THE EXERCISE = Rewrite every line of the items below, changing "[button]" to "[btn]" wherever it occurs and keeping everything else the same. Omit the pictures from your answer.

RECORDS FOR THIS EXERCISE =
— START —
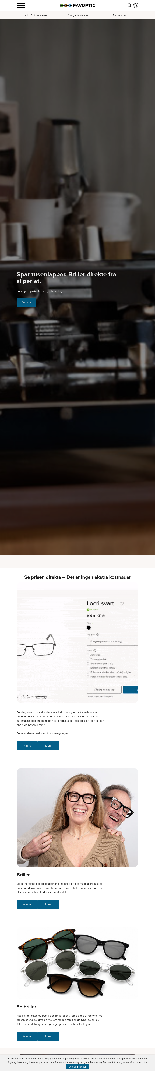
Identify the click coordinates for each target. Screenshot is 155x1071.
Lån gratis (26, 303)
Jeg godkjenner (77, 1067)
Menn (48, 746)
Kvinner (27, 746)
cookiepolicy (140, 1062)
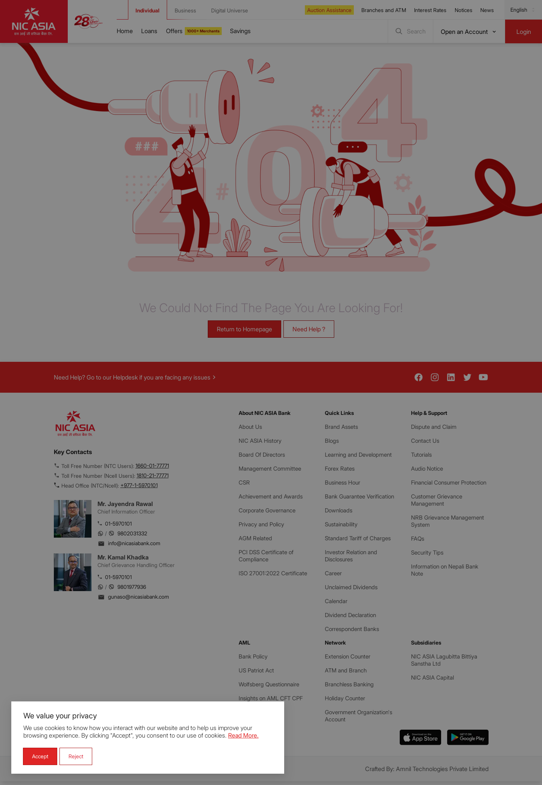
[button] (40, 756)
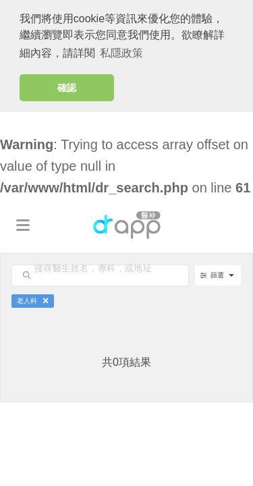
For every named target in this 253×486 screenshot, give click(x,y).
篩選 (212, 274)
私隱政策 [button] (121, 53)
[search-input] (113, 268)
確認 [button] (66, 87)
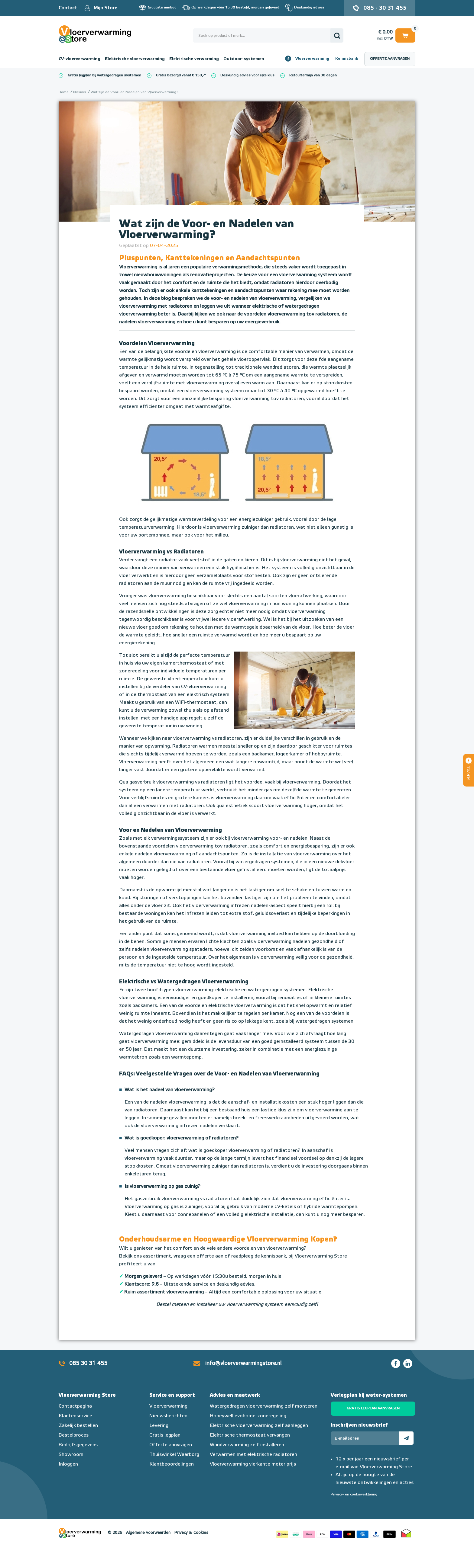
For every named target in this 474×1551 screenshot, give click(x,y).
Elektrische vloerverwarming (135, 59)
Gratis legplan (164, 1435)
— END —
RESPONSE TO THIS TASK =
Identify the click coordinates for each target. Screenshot is 155x1071.
Lån gratis (26, 303)
Jeg godkjenner (77, 1067)
Menn (48, 746)
Kvinner (27, 746)
cookiepolicy (140, 1062)
[btn] (40, 756)
For every named target in this 253×486 screenshot, give click(x,y).
篩選 (212, 274)
私隱政策 [btn] (121, 53)
[search-input] (113, 268)
確認 [btn] (66, 87)
For every named target in this 474×1551 screenshot, give click(x,y).
Elektrische vloerverwarming (135, 59)
Gratis legplan (164, 1435)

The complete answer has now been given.